-- MATERIAL PROVIDED --

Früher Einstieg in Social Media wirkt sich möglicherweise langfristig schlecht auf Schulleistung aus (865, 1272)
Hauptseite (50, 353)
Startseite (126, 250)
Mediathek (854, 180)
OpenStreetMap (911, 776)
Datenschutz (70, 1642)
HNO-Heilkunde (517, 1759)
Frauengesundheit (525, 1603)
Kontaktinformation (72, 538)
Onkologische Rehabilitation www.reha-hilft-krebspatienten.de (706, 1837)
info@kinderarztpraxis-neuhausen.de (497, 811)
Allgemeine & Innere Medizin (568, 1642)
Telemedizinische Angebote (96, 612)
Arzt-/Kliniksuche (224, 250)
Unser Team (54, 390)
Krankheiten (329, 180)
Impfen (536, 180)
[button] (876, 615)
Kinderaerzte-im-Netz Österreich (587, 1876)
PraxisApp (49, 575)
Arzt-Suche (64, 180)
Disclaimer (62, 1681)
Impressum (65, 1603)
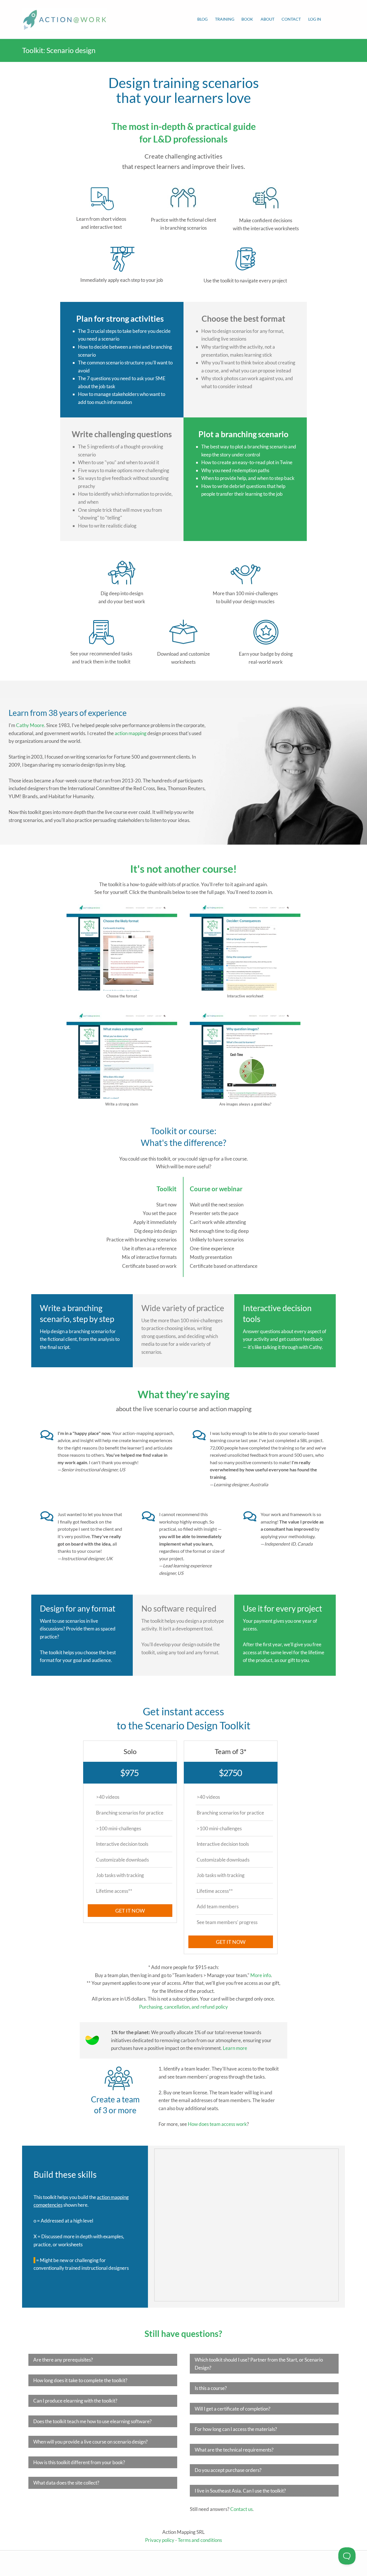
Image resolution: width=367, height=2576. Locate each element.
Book (247, 19)
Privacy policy (159, 2540)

-- TASK OBJECTIVE --
If any entry holds a picture, drop the picture and copy everything else exactly.

-- TASK OUTPUT --
Früher Einstieg in Social Media wirkt sich möglicherweise langfristig schlecht auf Schulleistung aus (865, 1272)
Hauptseite (50, 353)
Startseite (126, 250)
Mediathek (854, 180)
OpenStreetMap (911, 776)
Datenschutz (70, 1642)
HNO-Heilkunde (517, 1759)
Frauengesundheit (525, 1603)
Kontaktinformation (72, 538)
Onkologische Rehabilitation www.reha-hilft-krebspatienten.de (706, 1837)
info@kinderarztpraxis-neuhausen.de (497, 811)
Allgemeine & Innere Medizin (568, 1642)
Telemedizinische Angebote (96, 612)
Arzt-/Kliniksuche (224, 250)
Unser Team (54, 390)
Krankheiten (329, 180)
Impfen (536, 180)
[button] (876, 615)
Kinderaerzte-im-Netz Österreich (587, 1876)
PraxisApp (49, 575)
Arzt-Suche (64, 180)
Disclaimer (62, 1681)
Impressum (65, 1603)
Image resolution: width=367, height=2576. Locate each element.
Book (247, 19)
Privacy policy (159, 2540)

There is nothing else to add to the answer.